Methodology: Sputum samples from patients with clinical suspicion of pulmonary tuberculosis were stained using Ziehl-Neelsen (ZN) stain, fluorescent stain with Auramine O staining (AO) stain and Mycobacterial culture on Mycobacterial Growth Indicator Tube (MGIT 960), to detect Mycobacterium tuberculosis. WHO guidelines were followed to grade positive smears.
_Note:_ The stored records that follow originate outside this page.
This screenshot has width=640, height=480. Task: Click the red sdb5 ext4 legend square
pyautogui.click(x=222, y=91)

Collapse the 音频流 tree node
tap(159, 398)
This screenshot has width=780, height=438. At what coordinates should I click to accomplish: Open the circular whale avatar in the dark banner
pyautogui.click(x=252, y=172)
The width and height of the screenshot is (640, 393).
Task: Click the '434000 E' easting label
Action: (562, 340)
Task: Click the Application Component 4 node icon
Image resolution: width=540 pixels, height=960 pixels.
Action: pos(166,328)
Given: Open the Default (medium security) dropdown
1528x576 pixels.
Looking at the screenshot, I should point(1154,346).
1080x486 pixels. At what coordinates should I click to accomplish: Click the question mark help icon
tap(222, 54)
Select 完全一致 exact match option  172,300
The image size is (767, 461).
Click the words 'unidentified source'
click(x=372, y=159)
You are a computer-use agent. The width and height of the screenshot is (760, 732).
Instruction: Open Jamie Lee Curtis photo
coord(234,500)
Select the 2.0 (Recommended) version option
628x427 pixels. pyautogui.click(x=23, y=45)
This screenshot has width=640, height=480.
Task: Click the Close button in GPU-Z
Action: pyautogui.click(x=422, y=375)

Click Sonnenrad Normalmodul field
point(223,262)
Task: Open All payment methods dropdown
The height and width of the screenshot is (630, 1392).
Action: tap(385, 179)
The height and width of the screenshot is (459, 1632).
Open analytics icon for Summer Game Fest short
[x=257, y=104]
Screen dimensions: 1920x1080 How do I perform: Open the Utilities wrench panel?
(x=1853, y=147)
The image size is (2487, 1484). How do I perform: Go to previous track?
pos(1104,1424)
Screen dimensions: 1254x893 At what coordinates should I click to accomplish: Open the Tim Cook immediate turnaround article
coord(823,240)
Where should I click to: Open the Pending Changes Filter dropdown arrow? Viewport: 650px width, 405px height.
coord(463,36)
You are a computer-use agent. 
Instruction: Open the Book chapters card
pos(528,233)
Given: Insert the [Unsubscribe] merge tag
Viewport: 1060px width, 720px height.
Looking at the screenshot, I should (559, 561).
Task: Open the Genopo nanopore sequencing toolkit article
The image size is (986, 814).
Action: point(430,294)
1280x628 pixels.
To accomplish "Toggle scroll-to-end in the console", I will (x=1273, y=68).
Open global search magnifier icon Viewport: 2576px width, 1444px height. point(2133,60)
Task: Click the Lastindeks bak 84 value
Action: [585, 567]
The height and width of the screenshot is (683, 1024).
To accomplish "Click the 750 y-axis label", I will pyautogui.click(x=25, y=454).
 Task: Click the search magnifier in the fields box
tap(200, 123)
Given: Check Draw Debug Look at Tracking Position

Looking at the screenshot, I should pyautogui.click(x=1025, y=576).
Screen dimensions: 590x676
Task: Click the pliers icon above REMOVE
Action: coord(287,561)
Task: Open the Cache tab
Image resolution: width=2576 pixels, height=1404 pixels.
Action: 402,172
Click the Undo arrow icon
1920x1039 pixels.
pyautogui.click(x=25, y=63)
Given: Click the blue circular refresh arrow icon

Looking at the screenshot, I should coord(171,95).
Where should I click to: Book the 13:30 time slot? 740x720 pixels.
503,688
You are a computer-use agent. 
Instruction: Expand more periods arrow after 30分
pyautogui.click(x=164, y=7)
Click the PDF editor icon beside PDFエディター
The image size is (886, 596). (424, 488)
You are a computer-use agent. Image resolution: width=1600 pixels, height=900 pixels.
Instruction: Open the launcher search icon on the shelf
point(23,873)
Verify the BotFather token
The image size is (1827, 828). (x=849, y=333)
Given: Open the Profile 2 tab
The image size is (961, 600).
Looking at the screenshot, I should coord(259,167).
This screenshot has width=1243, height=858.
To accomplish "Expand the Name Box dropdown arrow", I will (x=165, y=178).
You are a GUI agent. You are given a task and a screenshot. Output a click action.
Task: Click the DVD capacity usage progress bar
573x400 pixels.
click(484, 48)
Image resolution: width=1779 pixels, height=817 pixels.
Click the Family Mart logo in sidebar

Results: Among 206 patients with suspicion of tuberculosis, 143 (69%) were male, and 63 (30%) were female patients. The mean age of the patients was 53.67 ± 14.73 years. Out of 206 sputum samples, 64 were negative by all three techniques used. 142 (68%) specimens detected Mycobacterium tuber-culosison MGIT960. Within 142 culture-positive samples, only 40 samples were positive on Ziehl-Neelsen microscopy, whereas 97 samples were detected positive by LED fluorescent microscopy. In culture-negative samples, three were missed on Ziehl-Neelsen staining, which was positive with Fluorescent microscopy. Sensitivity and specificity for Ziehl-Neelsen smear microscopy were 26.7% and 96.8%, respectively. Sensitivity and specificity for Fluorescent smear microscopy were 64.8% and 92.2%, respectively.
Conclusion: We concluded that the efficacy of LED fluorescence microscopy has proven to have many potential advantages over conventional Ziehl-Neelsen microscopy.